**Estratto**
Piattaforme DAD e GDPR

Un altro tema è, ovviamente, quello della protezione dei dati personali. Le piattaforme DAD utilizzate, rispettano il GDPR Europeo. In questo caso dobbiamo fare un piccolo passo indietro. Dopo il decreto legge del 23 febbraio del 2020 (quello citato all’inizio di questo approfondimento) e l’inizio dell’era dei DPCM (Decreti delle Presidenza del Consiglio dei Ministri), il Garante per la Privacy Italiano si è esposto proprio su questo argomento sempre di stretta attualità quando si parla di piattaforme digitali e trasferimento dati. Ed era il 26 marzo di quello stesso anno quando arrivarono le prime indicazioni. Si trattava di indicazioni iniziali per tamponare l’emorragia dell’emergenza del momento.

E, di fatto, all’interno del documento (licenziato e inviato all’esecutivo dell’epoca) si specificava la titolarità del trattamento dei dati (su base giuridica) che spettava ai singoli dirigenti scolastici (che dovevano garantire standard di sicurezza interni per la gestione dei dati – dall’user alle password – degli studenti, anche minorenni). Il resto, ovvero i precetti inseriti nell’ormai famoso GDPR Europeo, dovevano essere analizzati dal Ministero. E la scelta finale è ricaduta – tra le piattaforme DAD e DID (didattica integrata digitale) – su tre “prodotti”: Google Suite for Education, Office 365 Education A1 (Microsoft) e Weschool sviluppata da TIM. Le tre piattaforme rispettano il Regolamento generale sulla protezione dei dati vigente nei e tra i Paesi dell’Unione Europea? Andiamo scoprirlo.

Caso per caso

Per quel che riguarda il pacchetto G-Suite for Education messo a disposizione dall’azienda di Mountain View, la gestione dei dati avviene all’interno di un Cloud esclusivo per l’Unione Europea (con sede in Irlanda) e l’eventuale trasferimento dei dati verso Paesi terzi è conforme alle indicazioni previste dal GDPR (conforme, dunque, al cosiddetto EU-U.S. Privacy Shield). Discorso simile per Microsoft Office 365 Education, dove i dati non per forza rimangono all’interno dei confini UE, ma il loro trasferimento (in sicurezza) è normato da quello stesso accordo tra Unione Europea e Stati Uniti. Un momento, però: tutto questo è avvenuto prima della sentenza Schrems II (che ha cancellato lo scudo UE-USA). Prima del pronunciamento del Garante per la Privacy italiana contro Caffeina Media (quando venne certificata l’illiceità del trasferimento dei dati tra Italia – anzi, Europa – e Stati Uniti con Google Analytics).

Caso a parte, invece, riguarda Weschool di Tim, visto che il cloud è interamente italiano e quindi aveva già superato lo standard di sicurezza a livello di protezione dei dati personali. E tutto ciò è certificato dall’iscrizione di queste tre piattaforme DAD all’interno del registro – il catalogo marketplace da cui la Pubblica Amministrazione può attingere per i propri software – dell’Agenzia per l’Italia Digitale (un ente governativo).

Dunque, dal punto di vista normativo non tutto ha seguito le procedure a norma di legge, o comunque non tutto è stato modificato in base a quanto accaduto successivamente. E, inoltre, uesta tipologia di scelta – fin dall’inizio – ha permesso a Google e Microsoft di prendersi un’altra fetta di mercato “sfruttando” l’emergenza e i tempi ristretti. Oggi che la pandemia ha allentato la propria morsa, forse è arrivato il momento di prendere in mano i futuro e valutare la reale possibilità di garantire una classica soluzione creata in casa, senza dover per forza affidare le nostre vite ai Big Tech.

**Dati seguenti**
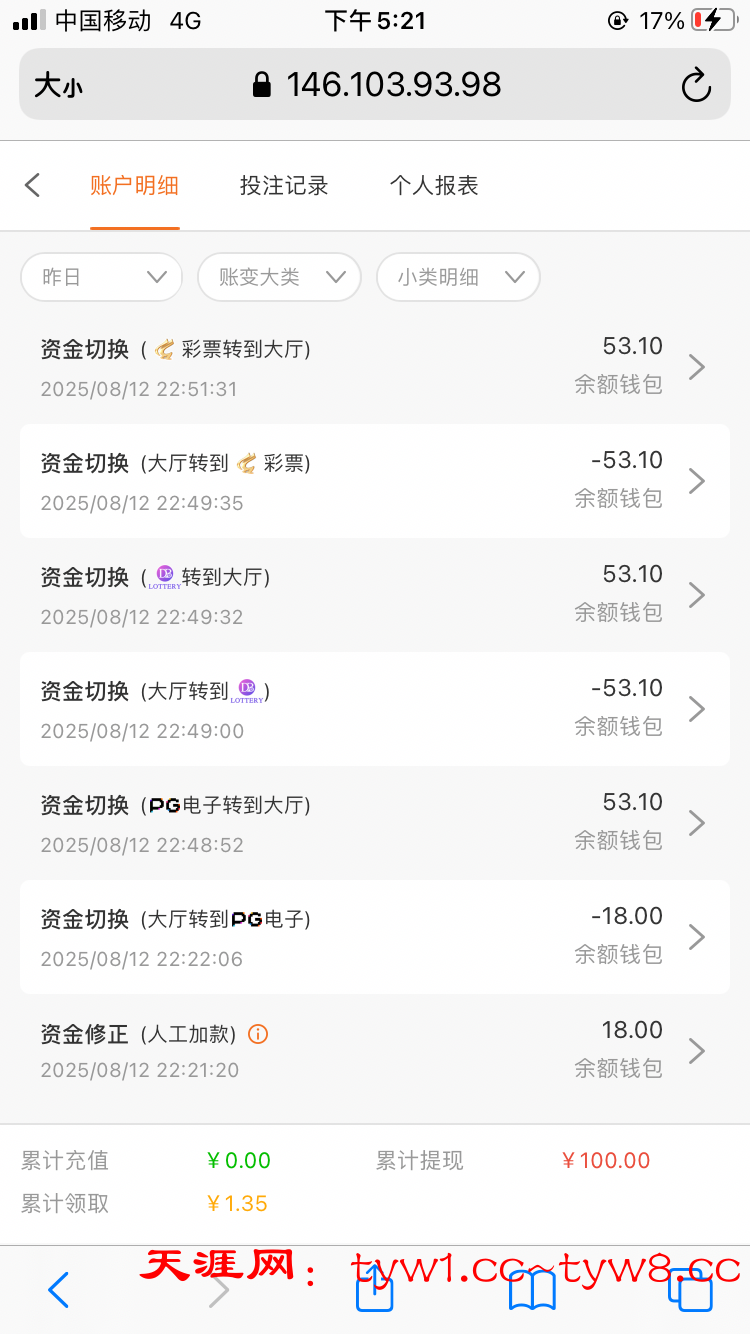Viewport: 750px width, 1334px height.
Task: Select the 账户明细 tab
Action: tap(134, 185)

**Sul compito**
Riassumi in tre frasi l'estratto sulle piattaforme DAD e il GDPR.

**Soluzione**
Il 26 marzo 2020 il Garante per la Privacy diede le prime indicazioni sulle piattaforme DAD: la titolarità del trattamento dei dati spettava ai dirigenti scolastici, mentre i precetti del GDPR dovevano essere analizzati dal Ministero. La scelta finale cadde su Google Suite for Education, Office 365 Education A1 e Weschool di TIM. Per Google e Microsoft il trasferimento dei dati fuori dall'UE era regolato dall'EU-U.S. Privacy Shield, poi cancellato dalla sentenza Schrems II, mentre Weschool usa un cloud interamente italiano; secondo l'estratto non tutto ha seguito le procedure di legge, e forse è il momento di valutare una soluzione creata in casa senza affidarsi ai Big Tech.